TCK’nın 'Kişiyi hürriyetinden yoksun kılma' başlıklı 109. maddesi;
'(1) Bir kimseyi hukuka aykırı olarak bir yere gitmek veya bir yerde kalmak hürriyetinden yoksun bırakan kişiye, bir yıldan beş yıla kadar hapis cezası verilir.
(2) Kişi, fiili işlemek için veya işlediği sırada cebir, tehdit veya hile kullanırsa, iki yıldan yedi yıla kadar hapis cezasına hükmolunur.
(3) Bu suçun;
a) Silahla,
b) Birden fazla kişi tarafından birlikte,
c) Kişinin yerine getirdiği kamu görevi nedeniyle,
d) Kamu görevinin sağladığı nüfuz kötüye kullanılmak suretiyle,
e) Üstsoy, altsoy veya eşe karşı,
f) Çocuğa ya da beden veya ruh bakımından kendini savunamayacak durumda bulunan kişiye karşı,
İşlenmesi halinde, yukarıdaki fıkralara göre verilecek ceza bir kat arttırılır.

Veri Bölümü:
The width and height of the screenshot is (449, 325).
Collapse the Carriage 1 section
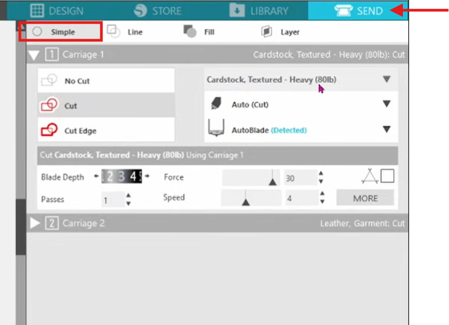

Görev Yönergesi:
A - Kişiyi hürriyetinden yoksun kılma maddesine göre aşağıdaki soruları yanıtlayın:
(i) Birinci fıkrada öngörülen hapis cezası ne kadardır?
(ii) Fail, fiili işlemek için veya işlediği sırada cebir, tehdit veya hile kullanırsa hangi ceza verilir?
(iii) Suç çocuğa karşı işlenirse ceza nasıl değişir?
B - Kişiyi hürriyetinden yoksun kılma maddesinin "TCK’nın 'Kişiyi hürriyetinden" sözlerini içeren yerle başlayıp "hapis cezası verilir." sözleriyle biten kısmını harfi harfine yeniden yazın.

Görev Sonuçları:
A -
(i) Bir yıldan beş yıla kadar hapis cezası.
(ii) İki yıldan yedi yıla kadar hapis cezası.
(iii) Yukarıdaki fıkralara göre verilecek ceza bir kat arttırılır.

B -
TCK’nın 'Kişiyi hürriyetinden yoksun kılma' başlıklı 109. maddesi;
'(1) Bir kimseyi hukuka aykırı olarak bir yere gitmek veya bir yerde kalmak hürriyetinden yoksun bırakan kişiye, bir yıldan beş yıla kadar hapis cezası verilir.